The priority review follows a breakthrough therapy designation awarded in April 2017, and the FDA is now scheduled under the Prescription Drug User Fee Act to make its final decision by August 2018. Pfizer, the developer of the third-generation ALK inhibitor lorlatinib, announced in a press release that the European Medicines Agency and the Japan Pharmaceutical and Medical Devices Agency have also accepted applications to market lorlatinib for this indication.
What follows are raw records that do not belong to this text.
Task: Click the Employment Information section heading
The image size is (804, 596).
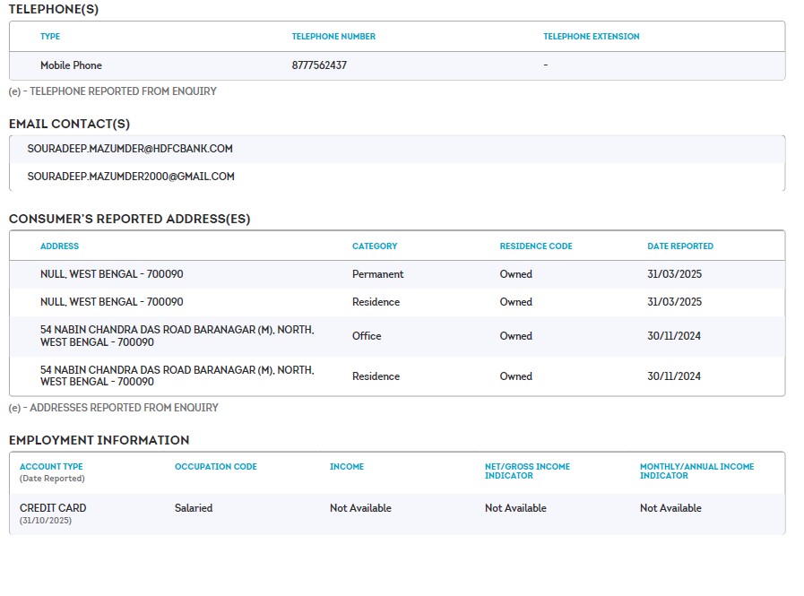Action: 99,440
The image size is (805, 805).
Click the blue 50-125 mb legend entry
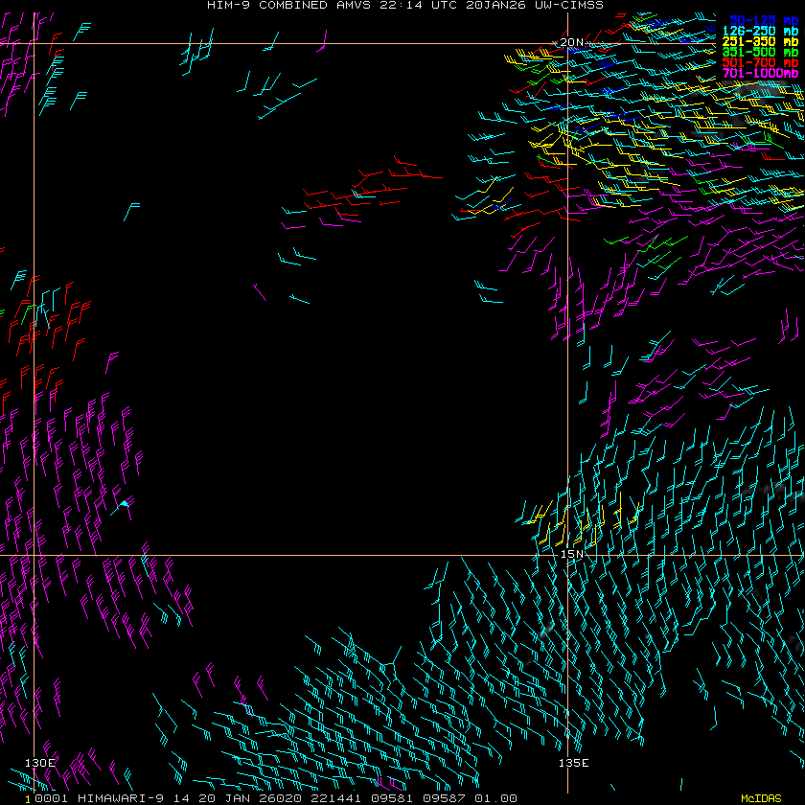(763, 19)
In support of the 3 applications, Pfizer submitted data from the phase II part of a phase I/II trial in which the overall response rate (ORR) was 69% (41/59; 95% CI, 56-81) in ALK-positive patients previously treated with crizotinib (Xalkori) with or without chemotherapy, and the Intracranial ORR (IC-ORR) was 68% (25/37; 95% CI, 50-82).
ALK-positive patients previously treated with a non-crizotinib ALK inhibitor with or without chemotherapy had an ORR of 33% (9/27; 95% CI, 16-54) and the IC-ORR was 42% (5/12; 95% CI, 15-72). In ALK-positive patients previously treated with 2 or 3 ALK inhibitors with or without chemotherapy, ORR was 39% (43/111; 95% CI, 30-49) and IC-ORR was 48% (40/83; 95% CI, 37-59).
“Treatment resistance resulting in disease progression is a major challenge faced by patients with ALK-positive metastatic NSCLC. Lorlatinib was developed by Pfizer scientists with the specific goal of overcoming resistance to first- and second-generation ALK-targeted therapies,” Mace Rothenberg, MD, chief development officer, Oncology, Pfizer Global Product Development, said in a statement. “The encouraging results observed in a variety of patients previously treated with ALK inhibitors provides the basis for these applications.”
In the phase II study, 275 patients with or without asymptomatic, untreated or treated brain metastases were enrolled in 6 cohorts based on biomarker status, ALK-positivity, ROS1-positivity, and prior therapy.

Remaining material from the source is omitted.